Compliance is still a key concern for many banks during the CDR roll-out and beyond. With most major banks built on technologies that are decades old, legacy infrastructure is an obvious roadblock.

The CDR presents a clean slate to build on top of core services and drive digital transformation in the banking sector. Forward-thinking banks are approaching the CDR as an opportunity to innovate and strategically modernise the tech stack.

Embrace the Public Cloud to Accelerate CDR Compliance

For instance, as banks start realising the benefits of becoming increasingly digital, they are able to leverage the capabilities of the public cloud to initially accelerate CDR compliance. In the long run, this helps to transform business models because cloud-hosted platforms enable banks to get their solutions to market faster, while being inherently more scalable, robust, secure, and far easier to iterate than anything delivered by a traditional data centre infrastructure.

We have helped many of our customers, like EDF and Origin Energy, to adopt a cloud native approach and migrate to the cloud. This leads to significantly faster, safer, and more cost-efficient roll-out of new features.

Adopt a Modern Operating Model to Support Move to Open Banking

As a consultancy that works with many of the big banks in Australia and globally, we are also seeing a connection between open banking and banks adopting a modern enterprise cloud operating model and new ways of working such as Enterprise DevOps / SRE. By breaking down silos traditionally found between software development and IT teams and adopting a collaborative approach, banks will benefit from faster software updates, the ability to solve critical issues quickly and achieve agile ways of working.
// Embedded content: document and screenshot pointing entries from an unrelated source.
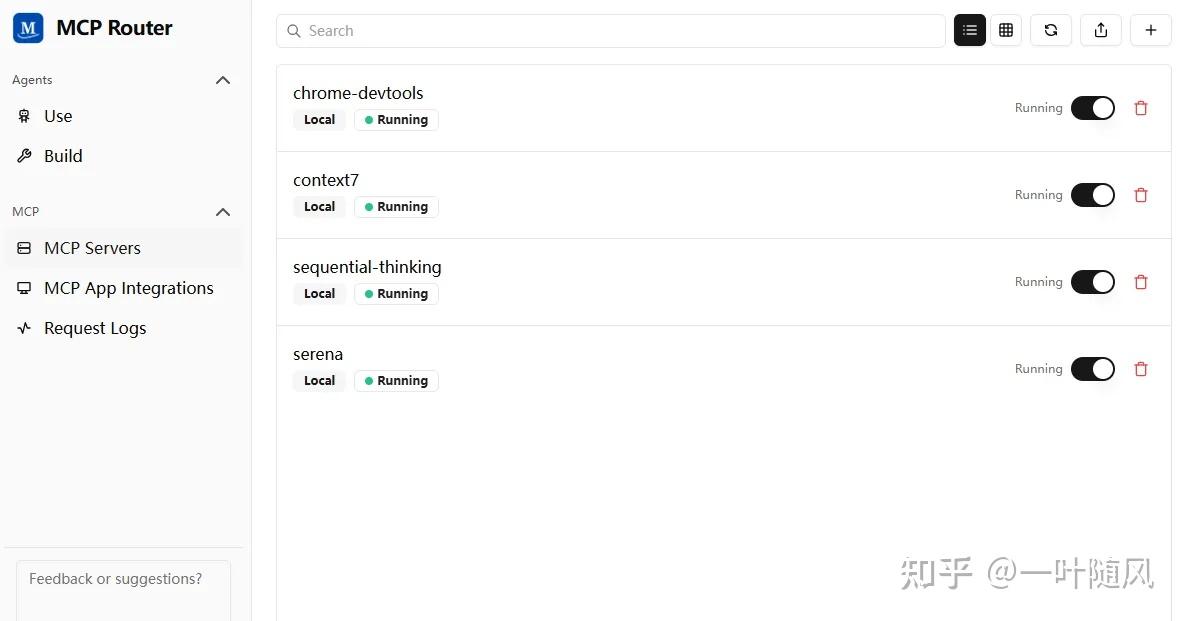Open MCP App Integrations page
Screen dimensions: 1184x621
(128, 288)
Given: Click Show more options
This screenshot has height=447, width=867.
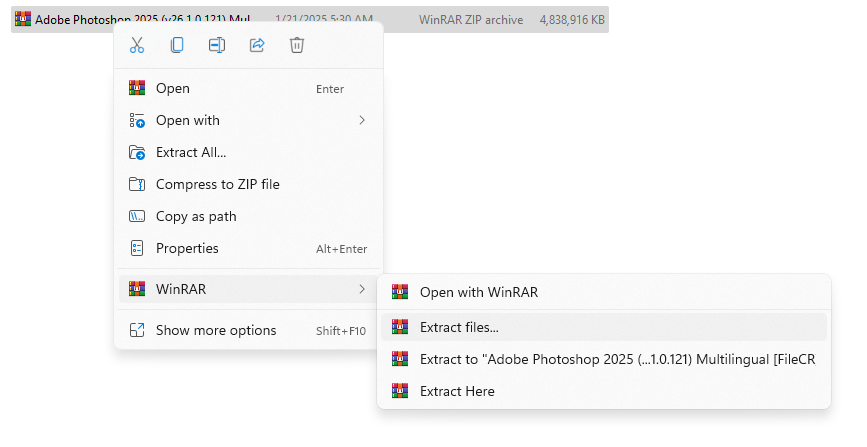Looking at the screenshot, I should tap(216, 330).
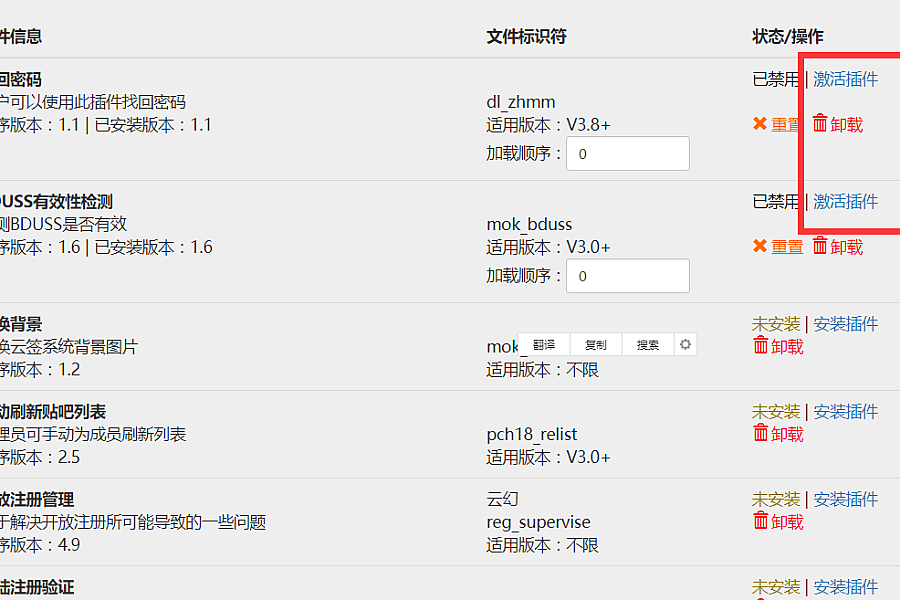Click the trash icon in the reg_supervise row
Image resolution: width=900 pixels, height=600 pixels.
[761, 521]
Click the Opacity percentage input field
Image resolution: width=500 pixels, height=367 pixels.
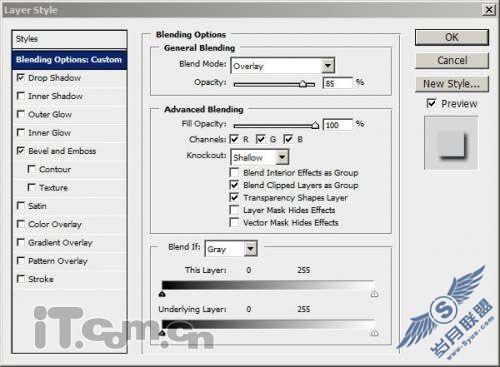pyautogui.click(x=338, y=83)
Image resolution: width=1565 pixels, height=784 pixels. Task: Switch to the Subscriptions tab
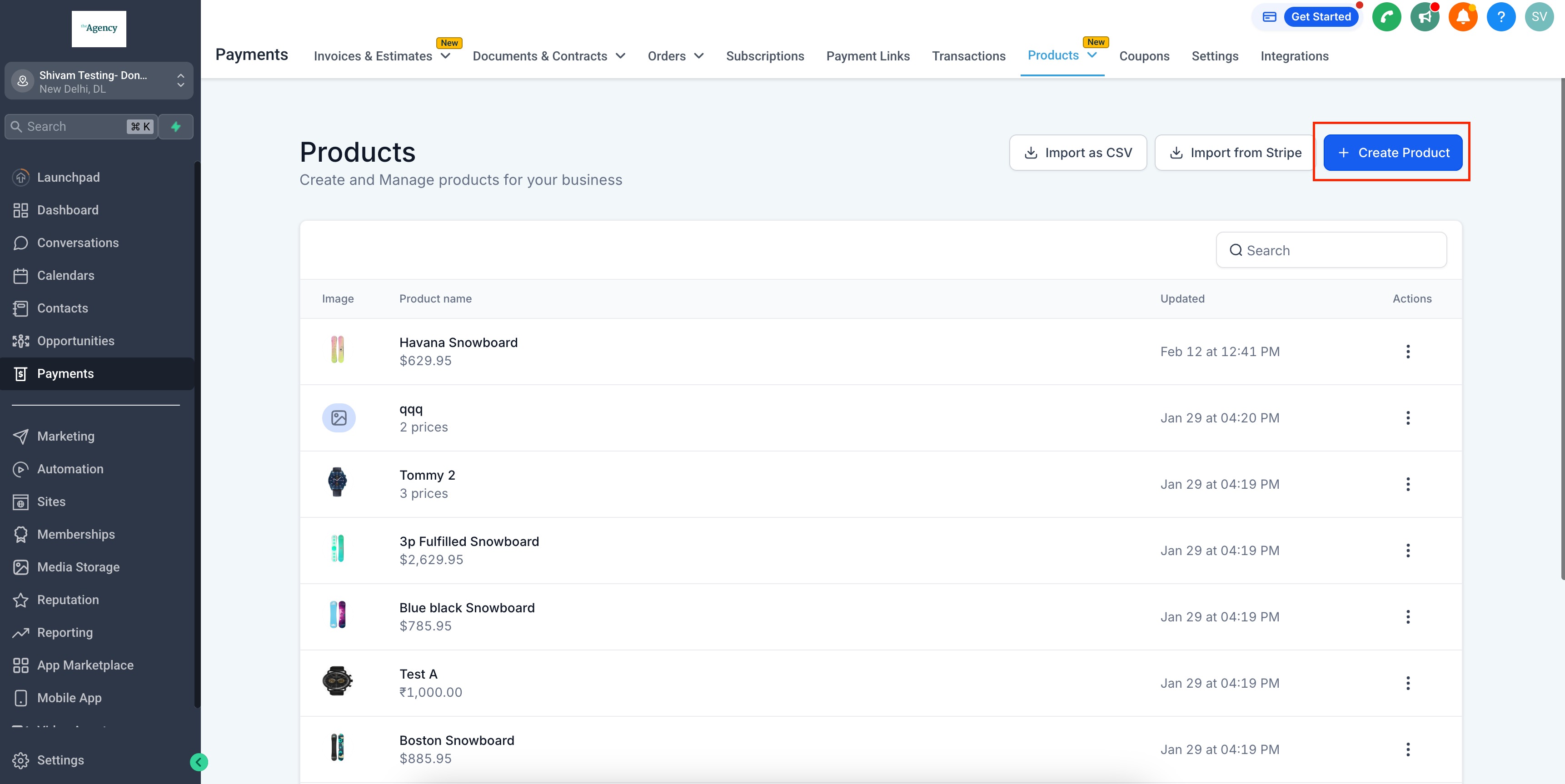click(765, 56)
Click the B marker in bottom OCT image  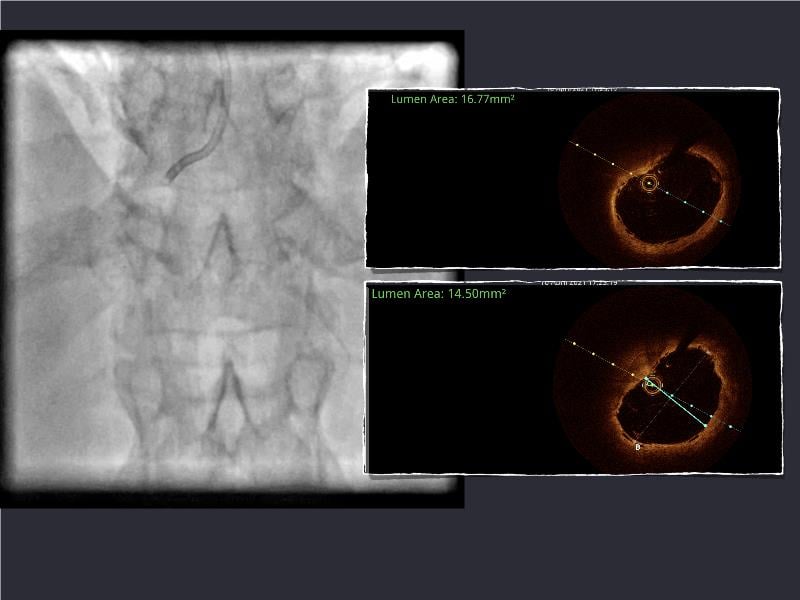pyautogui.click(x=638, y=447)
Ultimately, this approach creates a data-centric culture which improves business productivity and helps guide key business decisions.
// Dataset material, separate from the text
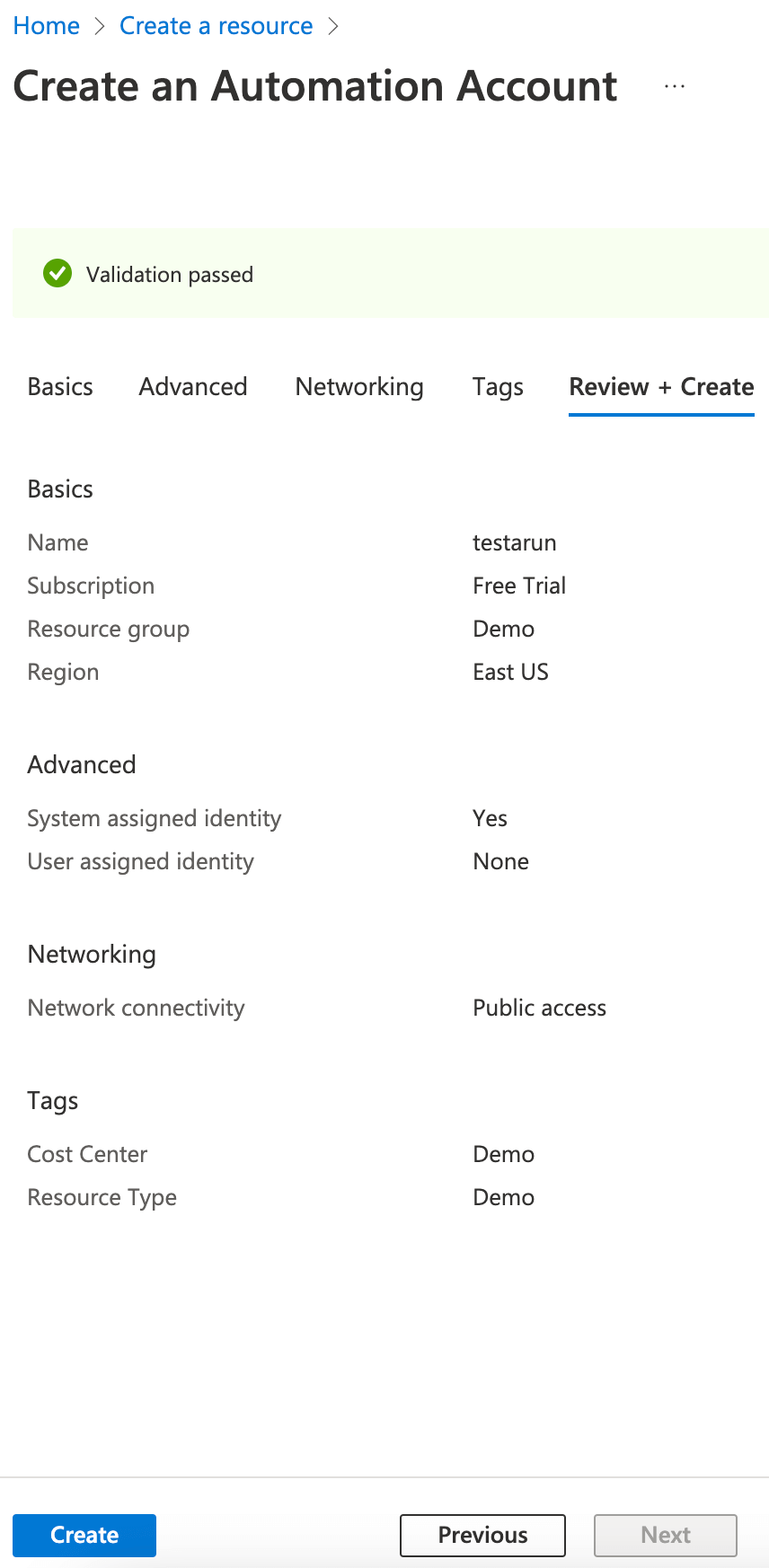
Task: Click the Free Trial subscription value
Action: coord(519,586)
Creating a Competitive Landscape

It’s no secret the CDR presents both challenges and opportunities for FinTechs and incumbents. The CDR encourages competition between service providers. This means customers now have the power of choice on how to bank, which will lead to better prices and also more innovative products and services from the FSI players.

For the Australian consumer, switching providers will become easy. FinTechs will be able to win and onboard customers from traditional banks more quickly, potentially speeding up these players’ capture of market share. Smaller banks do have the advantage as incumbents have to give up elements of those precious data assets. On the flip side, the costs associated with the open banking regime may create roadblocks for FinTechs with smaller pockets.

CDR is the way forward. Incumbents need to be willing to be disruptive or risk becoming utilities that only provide money-moving rails alone. Whether bank or FinTech, the winners at the end of the day will be those that use CDR to offer new customer-centric, competitive, profit-generating products and services that customers value.